8 Things you Need to Know about Baby Bottle Tooth Decay
1. Baby bottle tooth decay is the most common cause of tooth decay in toddlers
2. It comes from sugars in liquids coming into contact with teeth for long periods of time. Certainly soda and Kool Aid have surgars, but so does milk and juice. The normal bacteria that live in our mouths cause the sugar to become an acid and the acid erodes the very thin hard outside covering of baby teeth.
3. The first signs of Baby Bottle Tooth Decay are white spots near the gums. Decay with yellow and brown spots are a late sign. The upper front teeth are generally the first to be affected.
4. Giving a bottle with anything other than water to have for comfort in their crib is the most common way to cause Baby Bottle Tooth Decay. But please be aware that water alone is not recommended for young infants so please ask your pediatrician first if your child is old enough for water.
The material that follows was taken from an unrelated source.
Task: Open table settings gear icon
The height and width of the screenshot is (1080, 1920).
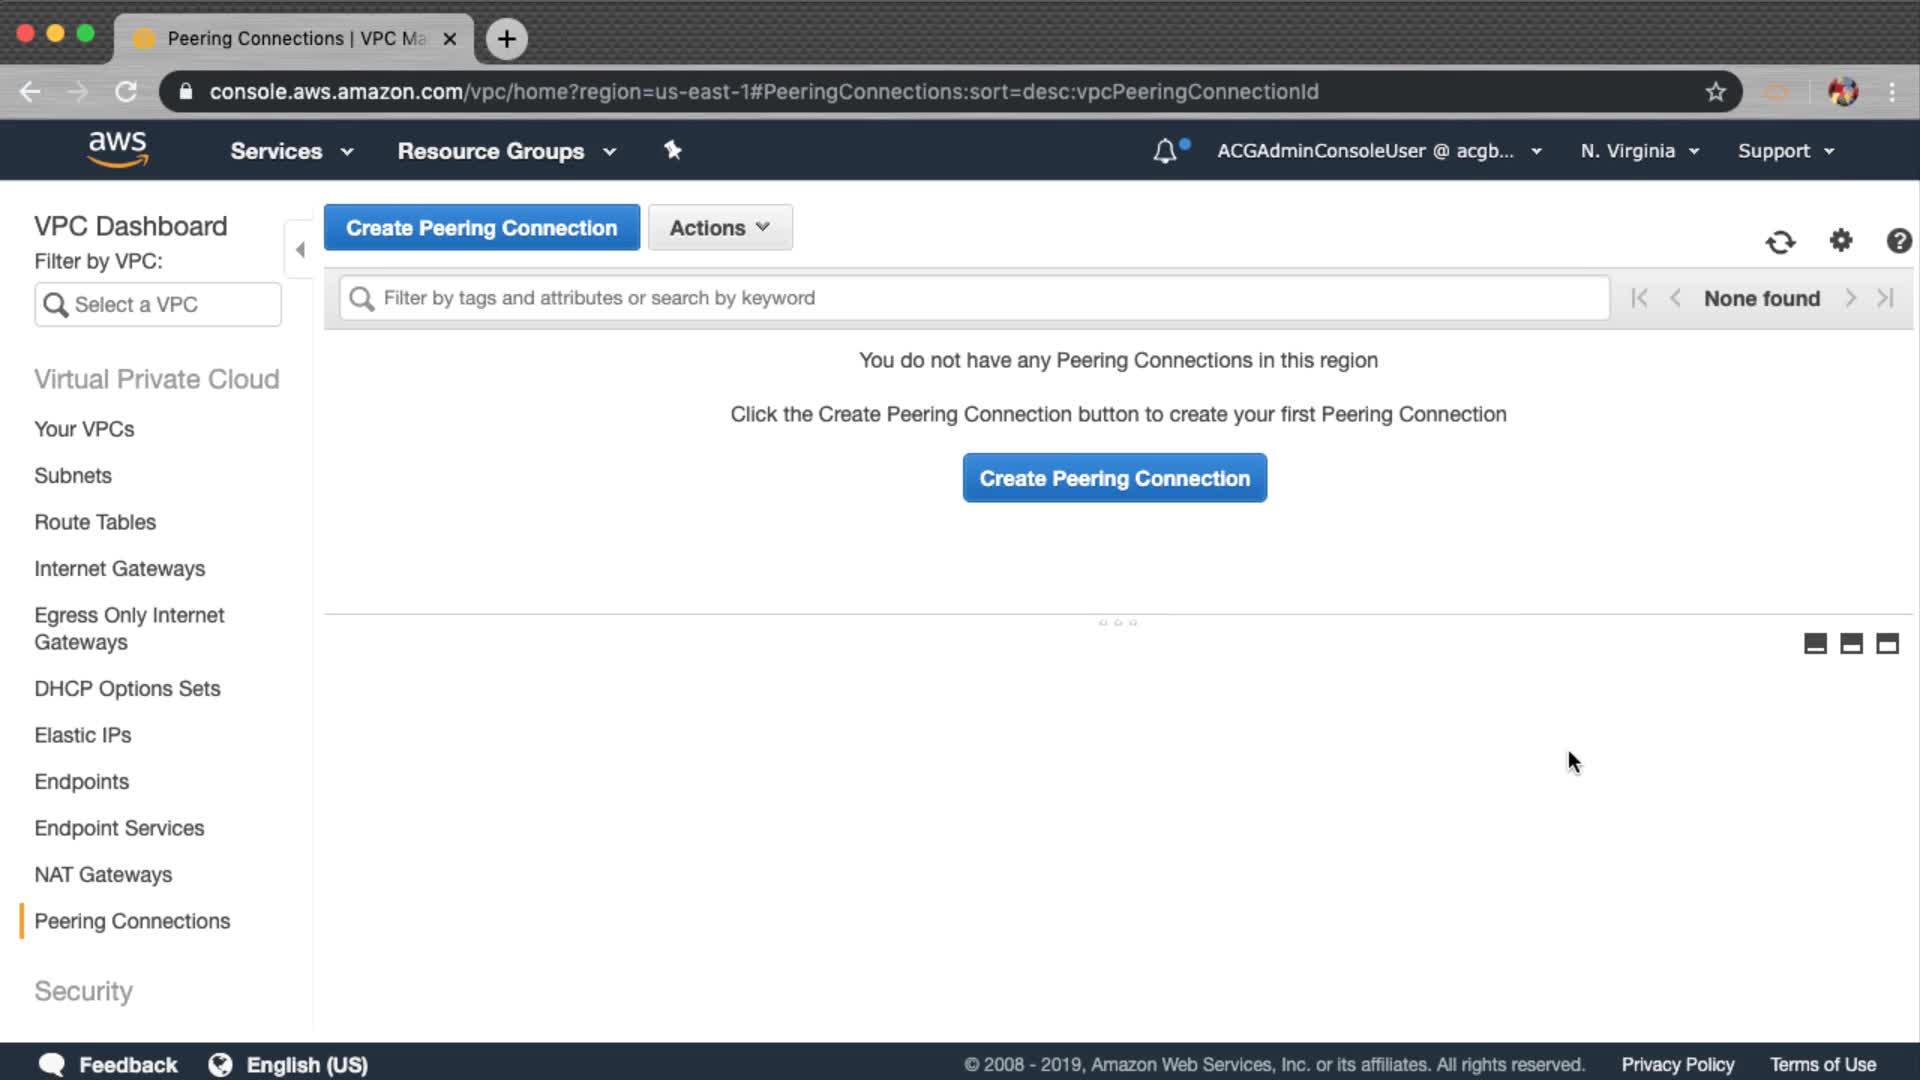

5. Frequent comfort feedings or having the bottle or sippy cup with non-water liquids available for frequent sipping can also cause this problem.
6. Once tooth decay occurs, your child will need a pediatric dentist and may require anesthesia and significant surgery to fix the problem.
7. Prevention is key! Don’t let your baby have a bottle in their crib. Don’t let your toddlers constantly carry a non-water bottle or sippy cup around with them.
8. Good dental hygiene and brushing is always important. For babies, wipe their gums gently with a washcloth. Once teeth appear, brush with a rice grain sized amount of fluorinated toothpaste twice daily until the child is 3. Kids over 3 can use a pea sized amount of toothpaste which can then be spit out after brushing.